BEGIN Information supplied

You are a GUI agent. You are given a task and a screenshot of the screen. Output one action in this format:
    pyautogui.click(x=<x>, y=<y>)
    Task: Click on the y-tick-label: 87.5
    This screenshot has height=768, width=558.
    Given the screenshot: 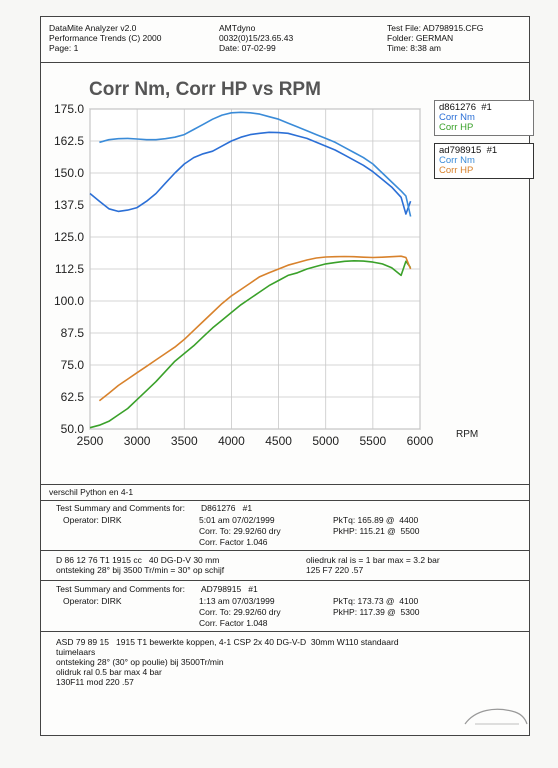 What is the action you would take?
    pyautogui.click(x=73, y=333)
    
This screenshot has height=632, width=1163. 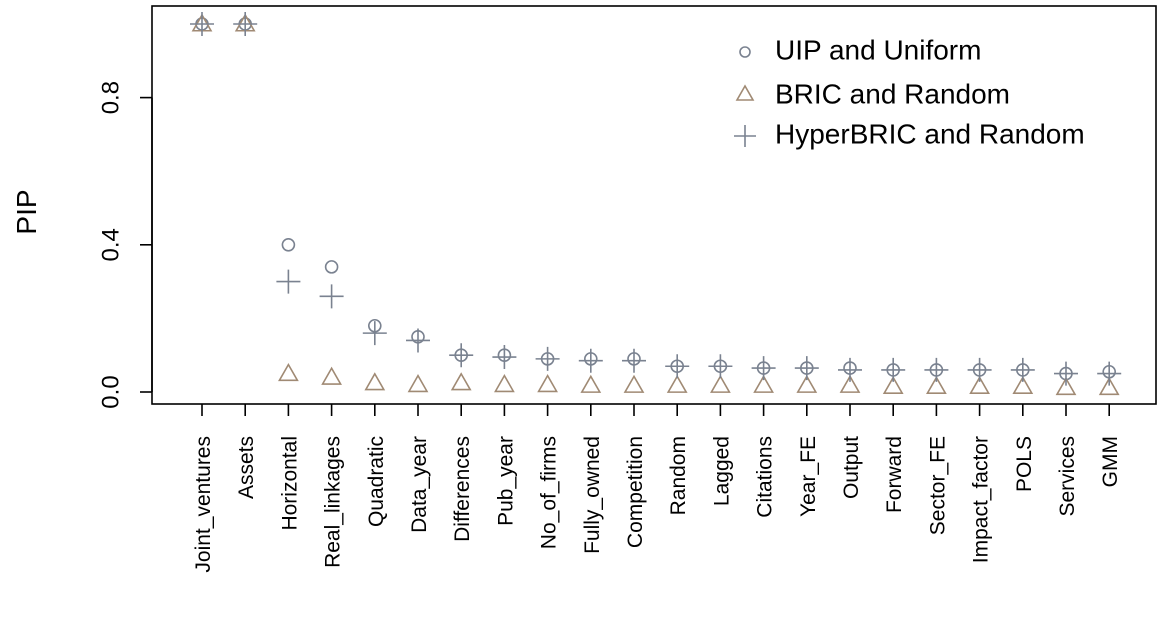 I want to click on x-tick-label: No_of_firms, so click(x=550, y=492).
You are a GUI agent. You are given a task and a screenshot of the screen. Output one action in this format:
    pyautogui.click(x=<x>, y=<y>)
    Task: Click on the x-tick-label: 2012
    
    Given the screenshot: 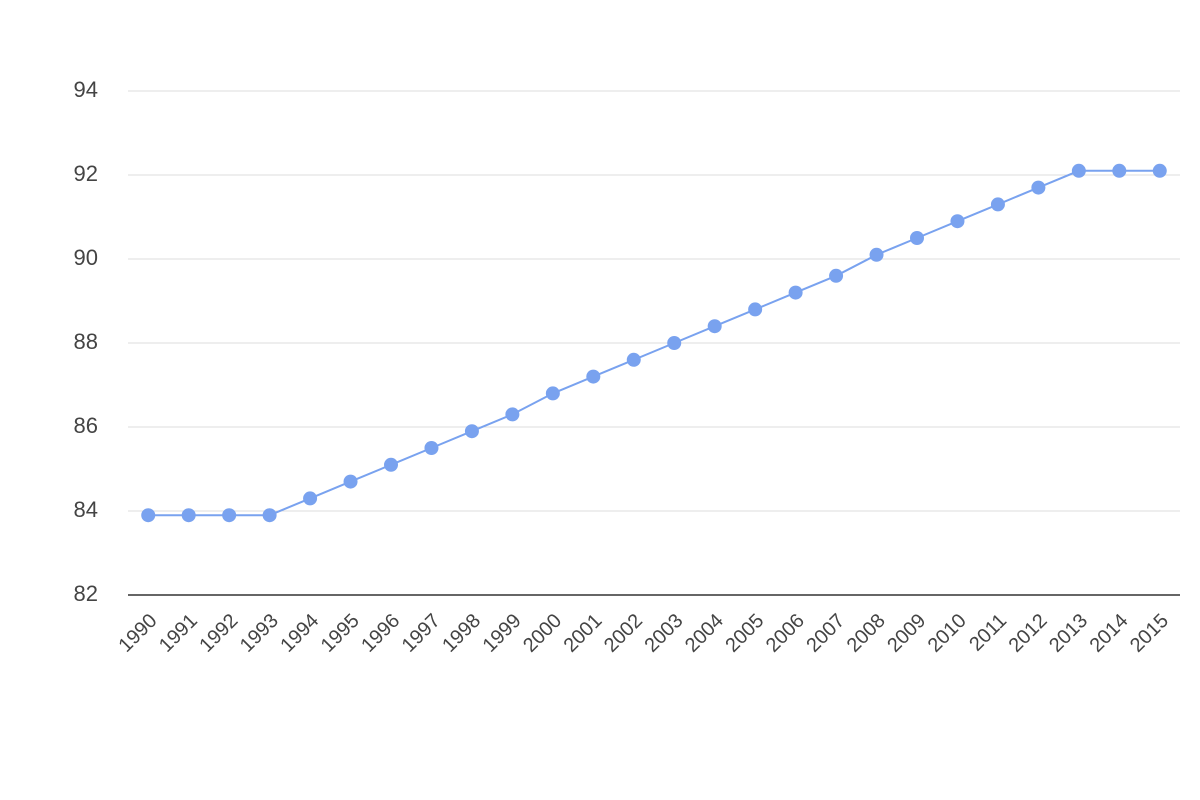 What is the action you would take?
    pyautogui.click(x=1028, y=634)
    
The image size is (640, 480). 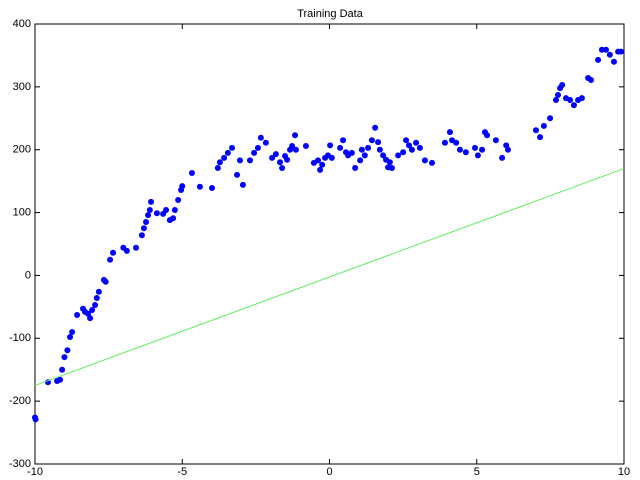 What do you see at coordinates (20, 401) in the screenshot?
I see `y-tick-label: -200` at bounding box center [20, 401].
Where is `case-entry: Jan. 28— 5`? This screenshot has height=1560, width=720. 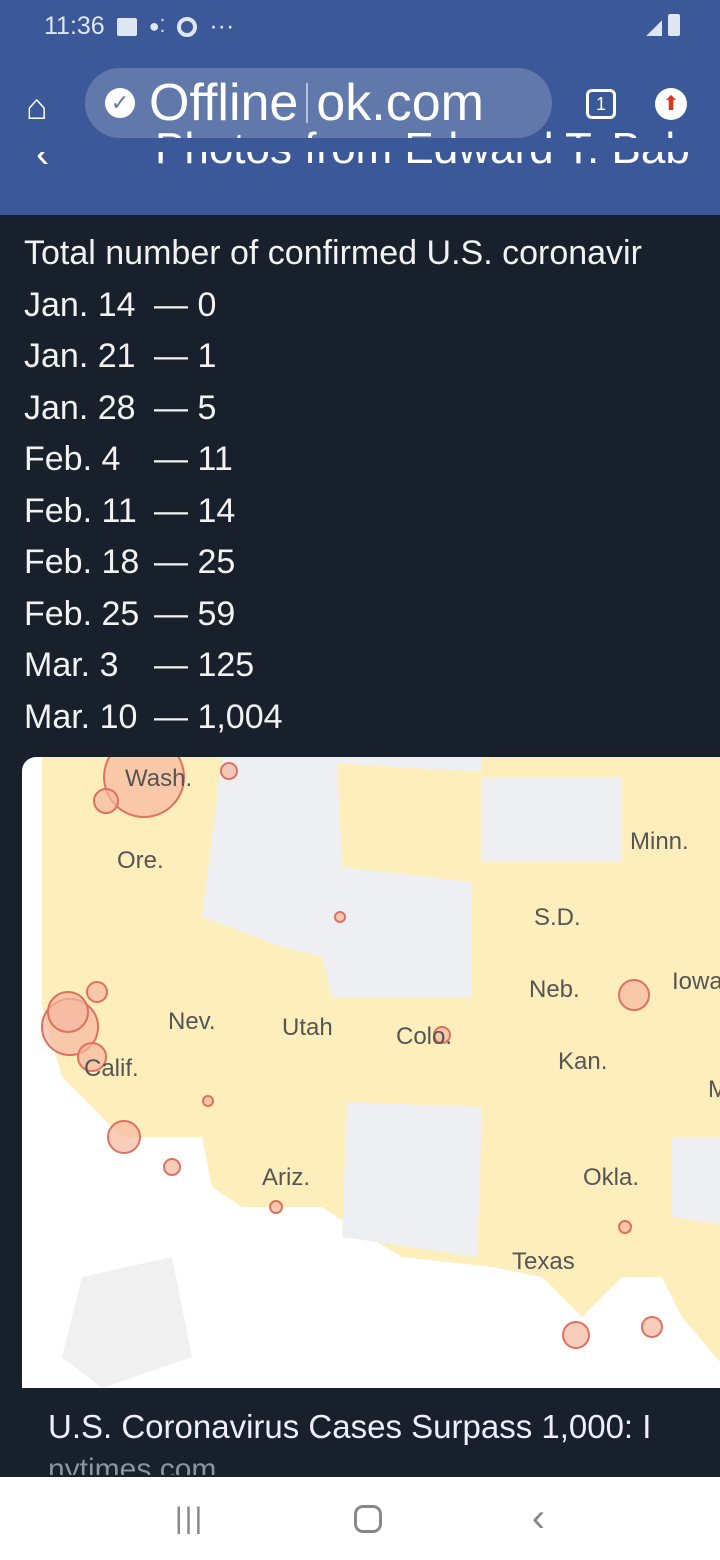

END Information supplied

Task item: Reproduce the lines of the records exactly, starting at the first line and ending at the line that contains "This screenshot has height=768, width=558.".

Answer box:
You are a GUI agent. You are given a task and a screenshot of the screen. Output one action in this format:
    pyautogui.click(x=<x>, y=<y>)
    Task: Click on the y-tick-label: 87.5
    This screenshot has height=768, width=558.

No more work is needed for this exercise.